Search code examples
regexpcrepcregrep

PCRE regex behaves differently when moved to subroutine


Using PCRE v8.42, I am trying to abstract a regex into a named subroutine, but when it's in a subroutine, it seems to behave differently.

This outputs 10/:

echo '10/' | pcregrep '(?:0?[1-9]|1[0-2])\/' 

This outputs nothing:

echo '10/' | pcregrep '(?(DEFINE)(?<MONTHNUM>(?:0?[1-9]|1[0-2])))(?&MONTHNUM)\/'

Are these two regular expressions not equivalent?


Solution

  • In versions of PCRE2 prior to 10.30, all subroutine calls are always treated as atomic groups. Your (?(DEFINE)(?<MONTHNUM>(?:0?[1-9]|1[0-2])))(?&MONTHNUM)\/ regex is actually equal to (?>0?[1-9]|1[0-2])\/. See this regex demo, where 10/ does not match as expected.

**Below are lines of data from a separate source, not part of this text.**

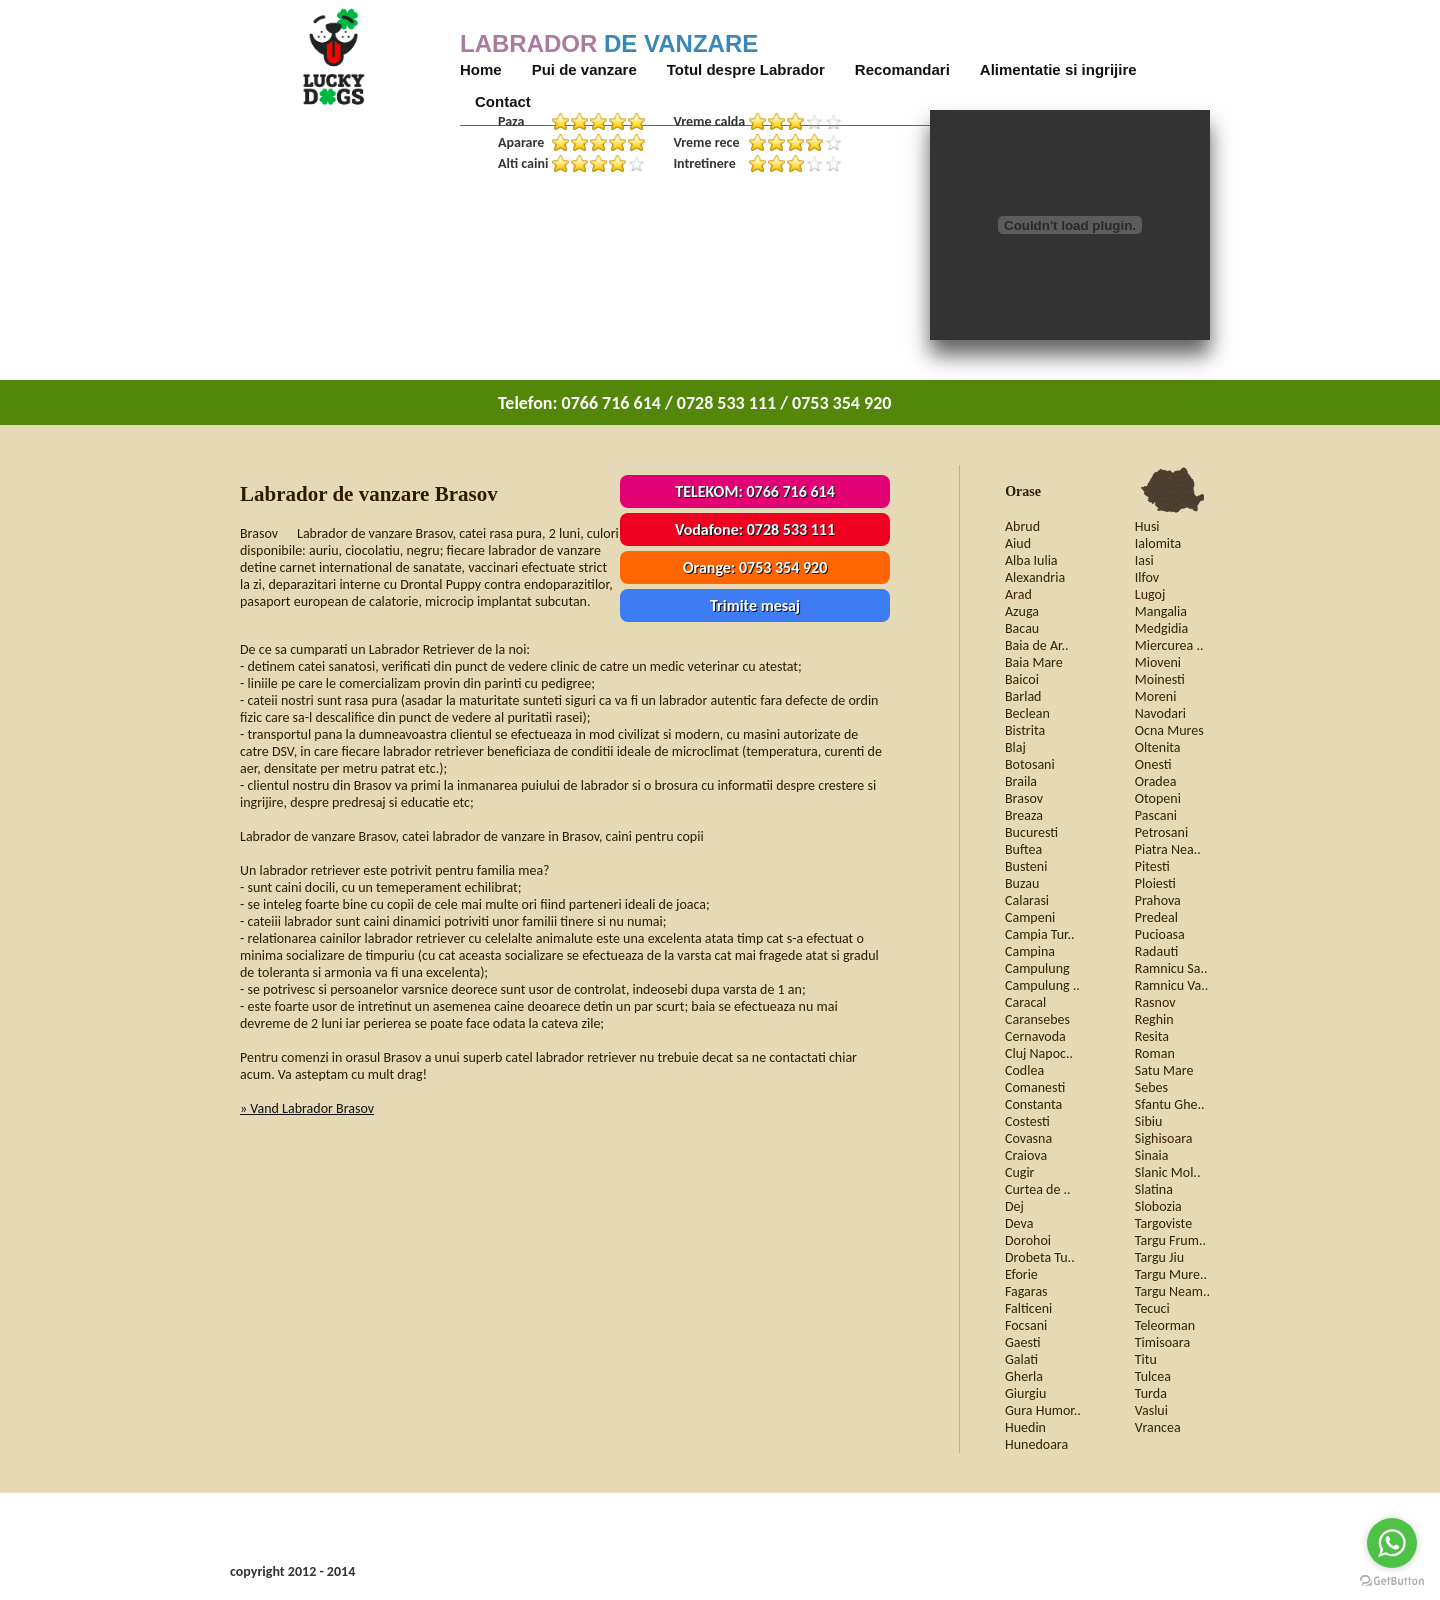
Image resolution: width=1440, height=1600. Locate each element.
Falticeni (1028, 1308)
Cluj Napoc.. (1039, 1053)
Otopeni (1158, 798)
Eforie (1021, 1274)
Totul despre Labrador (746, 69)
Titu (1146, 1359)
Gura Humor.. (1043, 1410)
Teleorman (1165, 1325)
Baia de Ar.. (1037, 645)
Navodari (1160, 713)
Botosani (1030, 764)
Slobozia (1158, 1206)
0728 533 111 (791, 529)
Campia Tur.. (1040, 934)
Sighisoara (1164, 1138)
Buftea (1023, 849)
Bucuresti (1031, 832)
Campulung (1037, 968)
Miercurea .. (1169, 645)
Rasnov (1155, 1002)
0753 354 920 (783, 567)
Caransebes (1037, 1019)
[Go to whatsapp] (1392, 1543)
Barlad (1023, 696)
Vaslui (1151, 1410)
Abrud (1022, 526)
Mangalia (1161, 611)
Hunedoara (1036, 1444)
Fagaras (1026, 1291)
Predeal (1156, 917)
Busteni (1026, 866)
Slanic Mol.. (1168, 1172)
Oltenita (1158, 747)
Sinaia (1152, 1155)
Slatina (1154, 1189)
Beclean (1027, 713)
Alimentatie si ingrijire (1058, 69)
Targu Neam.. (1172, 1291)
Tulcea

    There is no match because 0?[1-9] matched the 1 in 10/ and since there is no backtracking allowed, the second alternative was not tested ("entered"), and the whole match failed as there is no / after 1.

    You need to make sure the longer alternative comes first:

    (?(DEFINE)(?<MONTHNUM>(?:1[0-2]|0?[1-9])))(?&MONTHNUM)/
    

    See the regex demo. Note that in the pcregrep pattern, you do not need to escape /.

    Alternatively, you can use PCRE2 v10.30 or newer.